WHAT TO WORK ON:
Could you reproduce every record below exactly as written?

[Data excerpts]
================================

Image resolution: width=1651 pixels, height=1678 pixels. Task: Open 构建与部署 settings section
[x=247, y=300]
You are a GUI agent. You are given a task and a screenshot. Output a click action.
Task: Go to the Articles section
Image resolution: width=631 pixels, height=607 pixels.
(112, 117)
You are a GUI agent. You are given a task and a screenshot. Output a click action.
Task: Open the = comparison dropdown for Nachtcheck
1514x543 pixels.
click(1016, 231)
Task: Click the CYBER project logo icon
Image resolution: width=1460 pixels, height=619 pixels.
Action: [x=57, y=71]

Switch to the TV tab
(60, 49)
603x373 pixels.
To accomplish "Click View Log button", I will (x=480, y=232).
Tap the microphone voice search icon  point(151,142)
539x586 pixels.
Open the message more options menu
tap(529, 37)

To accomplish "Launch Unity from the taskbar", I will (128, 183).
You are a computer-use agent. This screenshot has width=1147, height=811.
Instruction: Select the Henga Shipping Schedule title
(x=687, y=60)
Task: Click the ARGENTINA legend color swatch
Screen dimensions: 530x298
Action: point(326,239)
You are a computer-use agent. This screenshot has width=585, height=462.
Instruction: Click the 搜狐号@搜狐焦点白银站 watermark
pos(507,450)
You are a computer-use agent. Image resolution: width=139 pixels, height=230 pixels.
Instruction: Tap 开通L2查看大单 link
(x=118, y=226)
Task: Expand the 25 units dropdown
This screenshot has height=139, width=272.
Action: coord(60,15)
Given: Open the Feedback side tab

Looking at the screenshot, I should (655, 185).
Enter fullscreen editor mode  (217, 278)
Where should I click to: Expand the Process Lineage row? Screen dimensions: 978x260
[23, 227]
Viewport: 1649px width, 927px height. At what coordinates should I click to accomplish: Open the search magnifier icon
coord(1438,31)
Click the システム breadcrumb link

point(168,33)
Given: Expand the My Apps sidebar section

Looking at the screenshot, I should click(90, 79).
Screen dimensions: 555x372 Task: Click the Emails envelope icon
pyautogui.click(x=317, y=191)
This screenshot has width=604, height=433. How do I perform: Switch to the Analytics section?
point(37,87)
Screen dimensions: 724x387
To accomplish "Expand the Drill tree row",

================================

FINAL ANSWER:
Image resolution: width=1651 pixels, height=1678 pixels. Task: Open 构建与部署 settings section
[x=247, y=300]
You are a GUI agent. You are given a task and a screenshot. Output a click action.
Task: Go to the Articles section
Image resolution: width=631 pixels, height=607 pixels.
(112, 117)
You are a GUI agent. You are given a task and a screenshot. Output a click action.
Task: Open the = comparison dropdown for Nachtcheck
1514x543 pixels.
click(1016, 231)
Task: Click the CYBER project logo icon
Image resolution: width=1460 pixels, height=619 pixels.
Action: [x=57, y=71]

Switch to the TV tab
(60, 49)
603x373 pixels.
To accomplish "Click View Log button", I will (x=480, y=232).
Tap the microphone voice search icon  point(151,142)
539x586 pixels.
Open the message more options menu
tap(529, 37)

To accomplish "Launch Unity from the taskbar", I will (128, 183).
You are a computer-use agent. This screenshot has width=1147, height=811.
Instruction: Select the Henga Shipping Schedule title
(x=687, y=60)
Task: Click the ARGENTINA legend color swatch
Screen dimensions: 530x298
Action: point(326,239)
You are a computer-use agent. This screenshot has width=585, height=462.
Instruction: Click the 搜狐号@搜狐焦点白银站 watermark
pos(507,450)
You are a computer-use agent. Image resolution: width=139 pixels, height=230 pixels.
Instruction: Tap 开通L2查看大单 link
(x=118, y=226)
Task: Expand the 25 units dropdown
This screenshot has height=139, width=272.
Action: coord(60,15)
Given: Open the Feedback side tab

Looking at the screenshot, I should (655, 185).
Enter fullscreen editor mode  (217, 278)
Where should I click to: Expand the Process Lineage row? Screen dimensions: 978x260
[23, 227]
Viewport: 1649px width, 927px height. At what coordinates should I click to accomplish: Open the search magnifier icon
coord(1438,31)
Click the システム breadcrumb link

point(168,33)
Given: Expand the My Apps sidebar section

Looking at the screenshot, I should click(90, 79).
Screen dimensions: 555x372 Task: Click the Emails envelope icon
pyautogui.click(x=317, y=191)
This screenshot has width=604, height=433. How do I perform: Switch to the Analytics section?
point(37,87)
Screen dimensions: 724x387
To accomplish "Expand the Drill tree row",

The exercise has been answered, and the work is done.